I’m a slow motherfucker, everybody. Most people I know complain I dawdle around and waste time. What none of them get is the speed of my mind–it’s just slower than everyone else.
For years, folks, I faked that I wasn’t an introvert. I still do a pretty mean impression of an extravert when I go out. But it’s starting to get old. Nowadys I don’t feel like I have enough time to fake what I like to talk about. I’m just going with who I am now.

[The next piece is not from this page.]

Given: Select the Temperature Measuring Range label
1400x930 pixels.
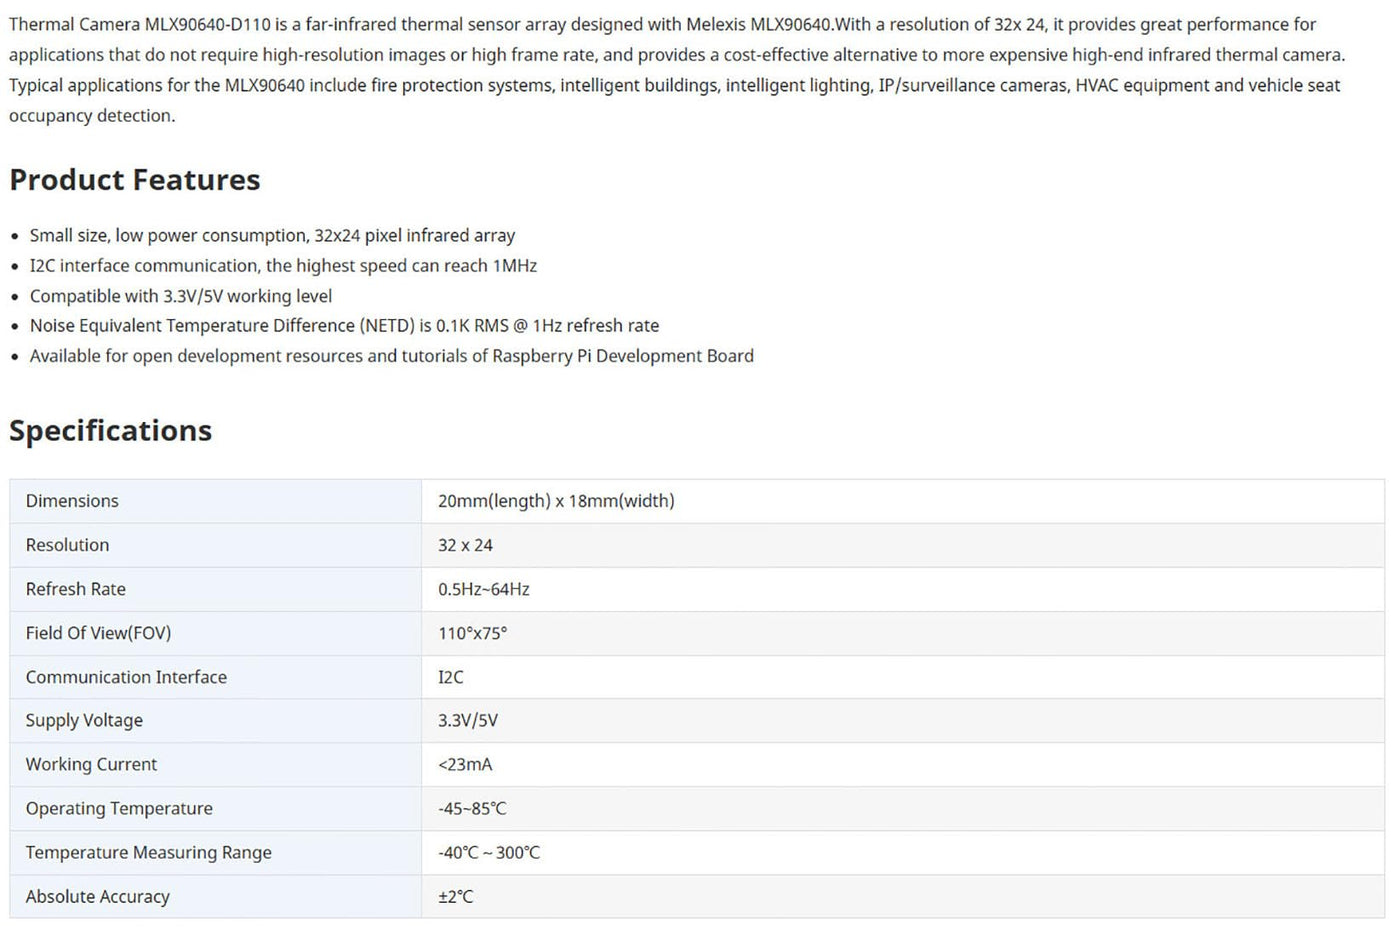Looking at the screenshot, I should click(148, 852).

My introversion is part of the reason my literay output has been next to nothing the last five years. I only have so much mental energy to go around, and rather than give me energy everybody I know and every chore I need to complete is a drain on my limited resources. I’ve finally just had to accept that with the way my brain works I only have enough energy to do one thing with my life. Either party, have friends, a relationship, or write. For the last five years I been busy chasing tail instead of writing. Maybe, at age 38, I’m finally mature enough to just get the work done.
I had a story idea a while. Well, I had the urge to investigate an idea I had about people that I wanted to write about. So I started writing, thinking I was laying down some good shit. After 20K words, I gave it a read, and discovered I’d written a big pile of shit. I would say out of those 20K words, maybe 3-4K were any good.
Now, I have this idea that some people can write out of the box. They got the right kind of brain to basically structure a story as they go along improvising it. That ain’t me. My guess is this happens with the more extraverted writers. You know, when extraverts talk out what they want to say versus an introvert who thinks it through before they talk. I’m the latter. It’s a lesson I keep failing to learn. Every one of my stories starts out as an idea, and in a rush I take off writing. The result? Shit. I go back to the drawingboard, re-think what I’m trying to say with this idea, what’s the point, then I start buildong it out from there.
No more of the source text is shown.